Once you find the line with "Task: Click the ruler icon beside SIZE CHART" in the data that follows, repeat it and every line after it exactly, through the line with "Uncheck the data".

◆ ◆ ◆ ◆ ◆

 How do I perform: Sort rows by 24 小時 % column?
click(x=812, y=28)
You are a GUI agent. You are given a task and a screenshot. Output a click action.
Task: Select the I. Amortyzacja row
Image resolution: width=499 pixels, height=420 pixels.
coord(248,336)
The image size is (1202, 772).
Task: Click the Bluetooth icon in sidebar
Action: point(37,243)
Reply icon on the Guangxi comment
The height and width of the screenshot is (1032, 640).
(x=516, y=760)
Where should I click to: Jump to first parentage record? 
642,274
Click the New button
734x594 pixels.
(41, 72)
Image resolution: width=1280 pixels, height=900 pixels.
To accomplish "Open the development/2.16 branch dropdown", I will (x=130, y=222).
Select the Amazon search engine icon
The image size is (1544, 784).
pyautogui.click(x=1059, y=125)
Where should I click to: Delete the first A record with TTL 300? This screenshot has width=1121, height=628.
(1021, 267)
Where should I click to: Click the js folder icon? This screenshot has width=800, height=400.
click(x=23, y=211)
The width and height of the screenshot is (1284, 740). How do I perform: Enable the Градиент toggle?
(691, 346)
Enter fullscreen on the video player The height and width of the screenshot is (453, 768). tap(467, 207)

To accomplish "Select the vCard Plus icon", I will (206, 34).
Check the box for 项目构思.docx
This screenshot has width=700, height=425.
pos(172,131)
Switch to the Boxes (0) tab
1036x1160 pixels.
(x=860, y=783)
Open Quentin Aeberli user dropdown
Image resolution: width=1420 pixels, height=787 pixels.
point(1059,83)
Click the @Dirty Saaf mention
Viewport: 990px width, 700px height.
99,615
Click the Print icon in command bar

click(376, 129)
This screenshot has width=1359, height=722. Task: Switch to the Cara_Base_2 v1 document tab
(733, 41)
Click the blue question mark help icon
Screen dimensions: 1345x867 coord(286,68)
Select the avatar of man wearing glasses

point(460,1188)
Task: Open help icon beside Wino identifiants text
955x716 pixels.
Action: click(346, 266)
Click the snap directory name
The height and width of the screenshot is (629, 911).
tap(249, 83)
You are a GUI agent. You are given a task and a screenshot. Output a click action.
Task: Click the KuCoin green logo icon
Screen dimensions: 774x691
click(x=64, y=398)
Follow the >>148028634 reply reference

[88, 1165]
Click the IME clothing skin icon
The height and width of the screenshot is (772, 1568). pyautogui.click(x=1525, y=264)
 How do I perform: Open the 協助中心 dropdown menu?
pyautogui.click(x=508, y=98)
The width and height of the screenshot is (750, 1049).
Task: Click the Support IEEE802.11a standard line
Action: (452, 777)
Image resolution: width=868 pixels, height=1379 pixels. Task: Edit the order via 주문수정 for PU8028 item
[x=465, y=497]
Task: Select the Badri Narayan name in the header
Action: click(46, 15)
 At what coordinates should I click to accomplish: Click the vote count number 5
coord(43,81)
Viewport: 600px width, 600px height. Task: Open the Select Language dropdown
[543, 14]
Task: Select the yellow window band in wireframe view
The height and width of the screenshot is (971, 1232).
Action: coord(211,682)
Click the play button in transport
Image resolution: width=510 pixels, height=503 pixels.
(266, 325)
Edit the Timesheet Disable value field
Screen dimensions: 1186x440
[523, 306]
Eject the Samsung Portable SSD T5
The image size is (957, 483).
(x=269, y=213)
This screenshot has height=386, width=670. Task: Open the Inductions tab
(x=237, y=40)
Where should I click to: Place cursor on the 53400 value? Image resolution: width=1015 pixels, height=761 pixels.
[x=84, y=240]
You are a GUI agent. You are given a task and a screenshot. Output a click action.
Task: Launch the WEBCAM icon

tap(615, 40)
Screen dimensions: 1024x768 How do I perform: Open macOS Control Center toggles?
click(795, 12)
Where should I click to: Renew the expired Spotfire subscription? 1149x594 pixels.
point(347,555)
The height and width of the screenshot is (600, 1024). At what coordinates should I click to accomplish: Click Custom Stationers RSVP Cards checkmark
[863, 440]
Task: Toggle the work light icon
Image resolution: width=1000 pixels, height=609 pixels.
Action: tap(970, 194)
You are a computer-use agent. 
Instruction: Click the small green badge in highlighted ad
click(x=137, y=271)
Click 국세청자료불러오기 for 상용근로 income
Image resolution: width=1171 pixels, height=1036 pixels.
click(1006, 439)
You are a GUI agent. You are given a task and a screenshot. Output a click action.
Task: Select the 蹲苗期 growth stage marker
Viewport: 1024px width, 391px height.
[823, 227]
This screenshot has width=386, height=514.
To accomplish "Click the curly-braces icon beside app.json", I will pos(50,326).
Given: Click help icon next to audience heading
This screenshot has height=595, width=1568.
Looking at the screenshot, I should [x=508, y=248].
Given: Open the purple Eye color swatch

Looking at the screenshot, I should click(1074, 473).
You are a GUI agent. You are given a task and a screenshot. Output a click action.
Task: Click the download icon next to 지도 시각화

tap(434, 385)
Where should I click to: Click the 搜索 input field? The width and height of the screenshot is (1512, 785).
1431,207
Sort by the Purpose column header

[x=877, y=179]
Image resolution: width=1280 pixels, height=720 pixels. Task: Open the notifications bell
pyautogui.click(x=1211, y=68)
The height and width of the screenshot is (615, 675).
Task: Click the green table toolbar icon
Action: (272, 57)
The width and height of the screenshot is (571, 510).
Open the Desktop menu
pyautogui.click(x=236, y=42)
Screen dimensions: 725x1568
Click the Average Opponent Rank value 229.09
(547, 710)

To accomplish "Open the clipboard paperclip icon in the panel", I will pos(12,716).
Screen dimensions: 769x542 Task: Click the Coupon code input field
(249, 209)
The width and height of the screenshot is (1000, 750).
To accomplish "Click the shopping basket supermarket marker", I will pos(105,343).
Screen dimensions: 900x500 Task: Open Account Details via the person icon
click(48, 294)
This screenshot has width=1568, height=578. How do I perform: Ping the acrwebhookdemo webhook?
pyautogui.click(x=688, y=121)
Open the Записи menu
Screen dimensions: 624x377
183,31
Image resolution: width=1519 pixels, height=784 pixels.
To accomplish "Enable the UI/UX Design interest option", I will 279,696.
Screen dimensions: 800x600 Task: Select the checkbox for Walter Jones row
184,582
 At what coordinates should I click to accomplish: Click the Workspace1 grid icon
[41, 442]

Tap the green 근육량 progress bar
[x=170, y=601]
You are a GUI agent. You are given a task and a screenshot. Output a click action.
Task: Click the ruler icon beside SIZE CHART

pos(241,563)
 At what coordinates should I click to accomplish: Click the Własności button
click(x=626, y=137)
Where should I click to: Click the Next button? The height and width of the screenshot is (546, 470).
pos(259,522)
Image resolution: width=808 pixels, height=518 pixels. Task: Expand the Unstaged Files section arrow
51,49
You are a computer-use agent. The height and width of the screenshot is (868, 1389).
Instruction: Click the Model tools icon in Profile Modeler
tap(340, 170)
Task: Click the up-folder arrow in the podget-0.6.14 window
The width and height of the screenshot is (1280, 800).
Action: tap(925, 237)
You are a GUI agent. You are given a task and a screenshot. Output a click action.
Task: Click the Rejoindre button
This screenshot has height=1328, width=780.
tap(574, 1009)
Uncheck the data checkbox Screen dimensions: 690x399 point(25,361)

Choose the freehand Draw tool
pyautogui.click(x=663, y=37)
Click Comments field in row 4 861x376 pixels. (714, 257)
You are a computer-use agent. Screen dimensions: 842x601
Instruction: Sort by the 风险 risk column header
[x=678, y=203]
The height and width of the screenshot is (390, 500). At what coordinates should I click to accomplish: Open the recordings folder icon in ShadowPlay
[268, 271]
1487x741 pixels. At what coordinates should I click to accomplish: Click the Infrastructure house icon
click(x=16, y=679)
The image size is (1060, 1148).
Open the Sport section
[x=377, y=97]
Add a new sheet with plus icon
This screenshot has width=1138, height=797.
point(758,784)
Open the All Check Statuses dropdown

◆ ◆ ◆ ◆ ◆

=== Answer space ===
Task: Click the ruler icon beside SIZE CHART

pos(241,563)
 At what coordinates should I click to accomplish: Click the Własności button
click(x=626, y=137)
Where should I click to: Click the Next button? The height and width of the screenshot is (546, 470).
pos(259,522)
Image resolution: width=808 pixels, height=518 pixels. Task: Expand the Unstaged Files section arrow
51,49
You are a computer-use agent. The height and width of the screenshot is (868, 1389).
Instruction: Click the Model tools icon in Profile Modeler
tap(340, 170)
Task: Click the up-folder arrow in the podget-0.6.14 window
The width and height of the screenshot is (1280, 800).
Action: tap(925, 237)
You are a GUI agent. You are given a task and a screenshot. Output a click action.
Task: Click the Rejoindre button
This screenshot has height=1328, width=780.
tap(574, 1009)
Uncheck the data checkbox Screen dimensions: 690x399 point(25,361)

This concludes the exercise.